About Santa Clara Valley Water District:
The Santa Clara Valley Water District manages an integrated water resources system that includes the supply of clean, safe water, flood protection and stewardship of streams on behalf of Santa Clara County's 1.8 million residents. The district effectively manages 10 dams and surface water reservoirs, three water treatment plants, an advanced recycled water purification center, a state-of-the-art water quality laboratory, nearly 400 acres of groundwater recharge ponds and more than 275 miles of streams. We provide wholesale water and groundwater management services to local municipalities and private water retailers who deliver drinking water directly to homes and businesses in Santa Clara County.

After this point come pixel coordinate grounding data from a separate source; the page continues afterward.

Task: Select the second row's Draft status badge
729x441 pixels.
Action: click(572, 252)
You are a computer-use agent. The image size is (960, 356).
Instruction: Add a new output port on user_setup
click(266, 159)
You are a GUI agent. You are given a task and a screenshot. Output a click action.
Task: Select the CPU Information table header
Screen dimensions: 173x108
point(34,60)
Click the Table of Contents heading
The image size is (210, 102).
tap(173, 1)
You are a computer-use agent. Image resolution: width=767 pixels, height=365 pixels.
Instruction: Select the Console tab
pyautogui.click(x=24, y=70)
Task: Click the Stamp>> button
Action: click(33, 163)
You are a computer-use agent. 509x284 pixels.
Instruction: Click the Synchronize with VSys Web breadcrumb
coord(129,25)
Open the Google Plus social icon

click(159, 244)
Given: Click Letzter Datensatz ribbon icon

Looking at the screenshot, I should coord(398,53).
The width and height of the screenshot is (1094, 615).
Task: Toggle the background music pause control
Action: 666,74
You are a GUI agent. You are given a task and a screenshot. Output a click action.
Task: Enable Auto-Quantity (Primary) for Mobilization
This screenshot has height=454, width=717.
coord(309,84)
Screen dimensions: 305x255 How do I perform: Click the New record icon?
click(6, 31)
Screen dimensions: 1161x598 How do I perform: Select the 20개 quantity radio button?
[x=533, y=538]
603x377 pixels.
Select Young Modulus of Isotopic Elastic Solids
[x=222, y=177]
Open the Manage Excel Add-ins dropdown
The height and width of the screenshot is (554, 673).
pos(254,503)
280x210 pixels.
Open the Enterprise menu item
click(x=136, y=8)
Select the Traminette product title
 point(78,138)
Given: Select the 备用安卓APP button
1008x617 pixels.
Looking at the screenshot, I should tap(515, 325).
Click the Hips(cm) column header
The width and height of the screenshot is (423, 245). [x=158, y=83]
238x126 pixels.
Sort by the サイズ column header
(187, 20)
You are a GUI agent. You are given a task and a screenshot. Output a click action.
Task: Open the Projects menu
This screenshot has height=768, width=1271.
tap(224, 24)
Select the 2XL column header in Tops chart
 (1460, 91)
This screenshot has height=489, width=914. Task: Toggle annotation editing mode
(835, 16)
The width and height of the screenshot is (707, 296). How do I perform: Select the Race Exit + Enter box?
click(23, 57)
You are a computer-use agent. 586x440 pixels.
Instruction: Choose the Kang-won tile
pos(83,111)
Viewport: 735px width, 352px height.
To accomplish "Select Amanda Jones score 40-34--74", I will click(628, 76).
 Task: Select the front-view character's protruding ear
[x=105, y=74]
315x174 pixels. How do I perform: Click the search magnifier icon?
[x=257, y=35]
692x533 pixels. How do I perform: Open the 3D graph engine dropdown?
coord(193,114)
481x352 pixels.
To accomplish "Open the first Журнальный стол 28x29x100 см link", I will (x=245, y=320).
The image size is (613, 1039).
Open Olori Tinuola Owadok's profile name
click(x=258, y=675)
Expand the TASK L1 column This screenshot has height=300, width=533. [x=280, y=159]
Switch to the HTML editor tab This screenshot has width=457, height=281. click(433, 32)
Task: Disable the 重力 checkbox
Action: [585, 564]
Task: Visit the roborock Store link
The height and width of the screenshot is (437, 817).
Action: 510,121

About San José-Santa Clara Regional Wastewater Facility and South Bay Water Recycling:
The San José-Santa Clara Regional Wastewater Facility is the largest advanced wastewater treatment facility in the western United States. It is jointly owned by the cities of San José and Santa Clara with the San José Environmental Services Department serving as the operator and administrator. Operating around the clock, the Wastewater Facility protects Silicon Valley's community health, environment, and economy by treating an average of 110 million gallons of wastewater per day. It serves more than 1.4 million residents and 7,000 businesses in eight Silicon Valley cities.

The San José-Santa Clara Regional Wastewater Facility cleans wastewater to the highest standards in the nation, producing effluent that is 99 percent clean. Since 1997, roughly 10 percent of this effluent has been further treated by South Bay Water Recycling (SBWR) and distributed to approximately 750 customers for use in landscape irrigation, cooling towers, industrial uses, and dual plumbed buildings.